Gulchehra Hoja mengiris tomat di dapur (Departemen Luar Negeri/D.A. Peterson
Gulchehra Hoja menyiapkan makanan untuk berbuka puasa. (Departemen Luar Negeri/D.A. Peterson)

“Saya berusaha menjaga tradisi saya dengan anak-anak saya,” katanya. “Saya coba menyajikan hidangan tradisional kami,” antara lain pulao (daging dengan wortel dan nasi) dan manta (adonan yang dikukus dengan daging dan bawang bombay).

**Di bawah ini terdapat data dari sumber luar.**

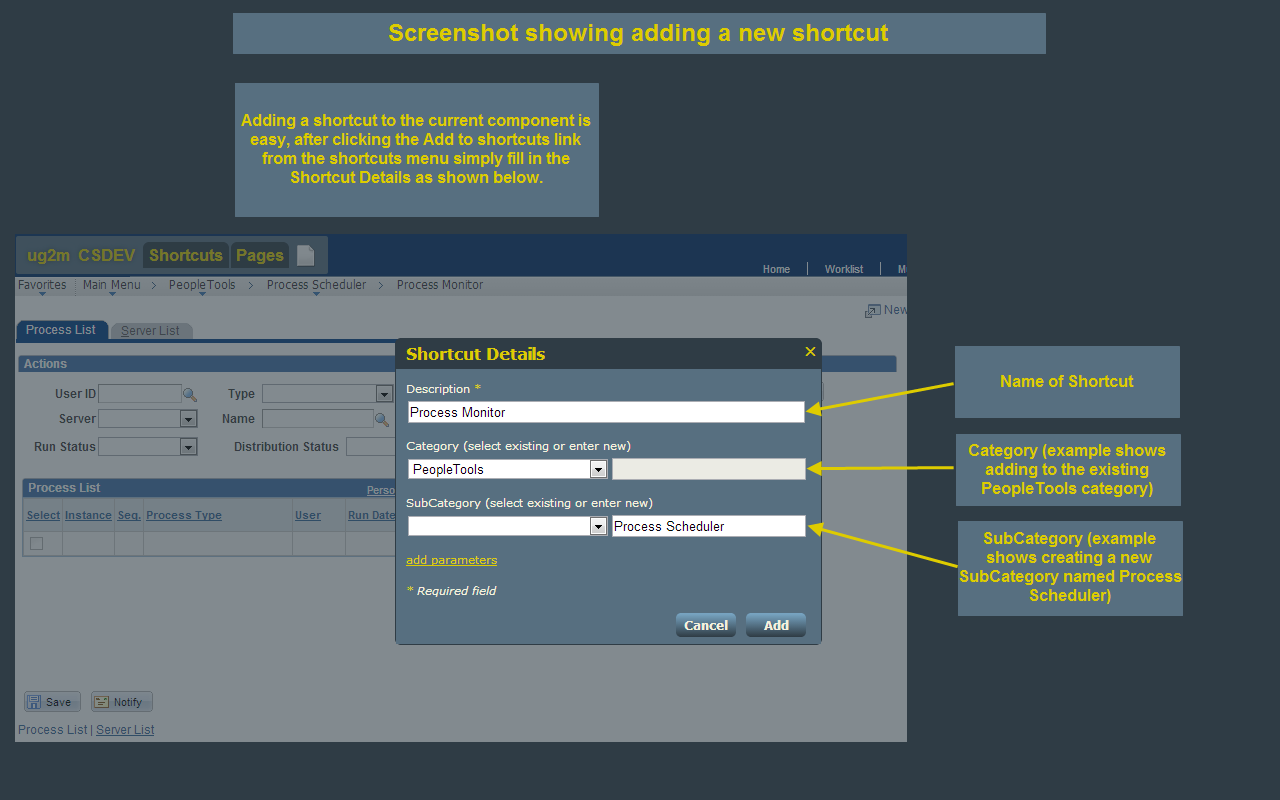Click the Save icon button

(x=51, y=701)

Anak-anak belum wajib berpuasa, Hoja mengatakan, tapi “mereka tetap bangun dini hari” untuk sahur dan beribadah di masjid bersama dengan komunitas besar Muslim di Virginia.

Terpisah dari keluarga di kampung halaman

Tradisi dan keluarga Uighur menjadi sangat penting bagi Hoja sejak 24 anggota keluarganya di China menghilang ke kamp-kamp pengasingan. “Setiap berdoa, saya panjatkan untuk mereka,” katanya. “[Saya berdoa agar] saya bisa melihat ayah dan ibu lagi, agar saya bisa memeluk anggota keluarga lagi. Agar kami bisa duduk bersama lagi di meja makan.

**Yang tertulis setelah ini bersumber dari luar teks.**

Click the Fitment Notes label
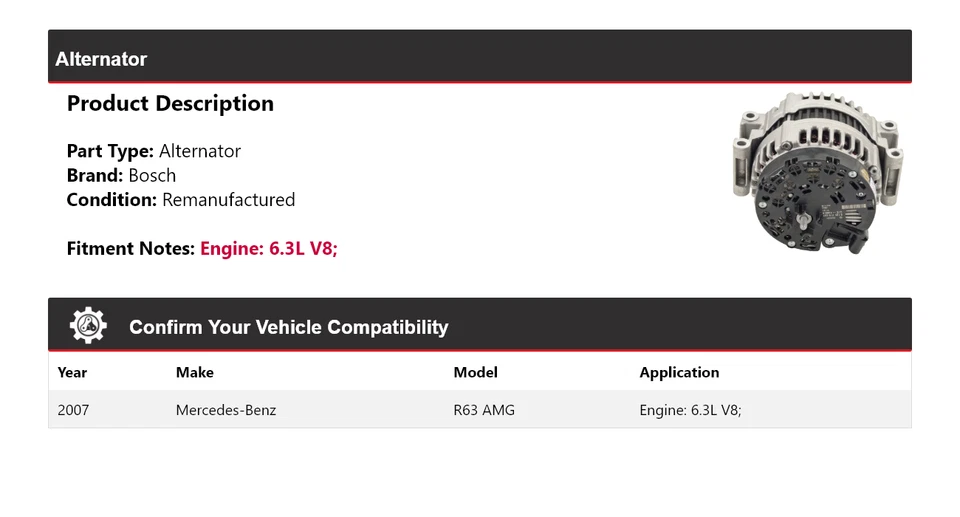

Di sebelah kiri, satu keluarga berdoa di meja makan. Di sebelah kanan, orang-orang mengulurkan tangan ke mangkuk-mangkuk makanan (Departemen Luar Negeri/D.A. Peterson
(Kiri) Keluarga Khakiher berdoa sebelum makan malam. (KananMereka berbuka puasa dengan kurma, kacang-kacangan, dan penganan manis. (Departemen Luar Negeri/D.A. Peterson)

Bersama dengan anggota keluarga besar Hoja, satu juta suku Uighur, etnis Kazakhtan, dan anggota kelompok minoritas Muslim lainnya telah ditahan oleh pemerintah China di berbagai kamp sejak April 2017.

Kamp-kamp ini adalah bagian dari program yang sedang dijalankan untuk menekan budaya kaum minoritas di wilayah barat China. Para penyintas di sana mengatakan bahwa tahanan disiksa, dilecehkan, dan dipaksa meninggalkan agama mereka dan menghafalkan slogan Partai Komunis China.

Meja dengan foto, bunga dan barang-barang lainnya (Departemen Luar Negeri/D.A. Peterson
Hoja menyimpan foto ayah, ibu, dan saudara laki-lakinya, yang telah dipenjara sejak 2017. (Departemen Luar Negeri/D.A. Peterson)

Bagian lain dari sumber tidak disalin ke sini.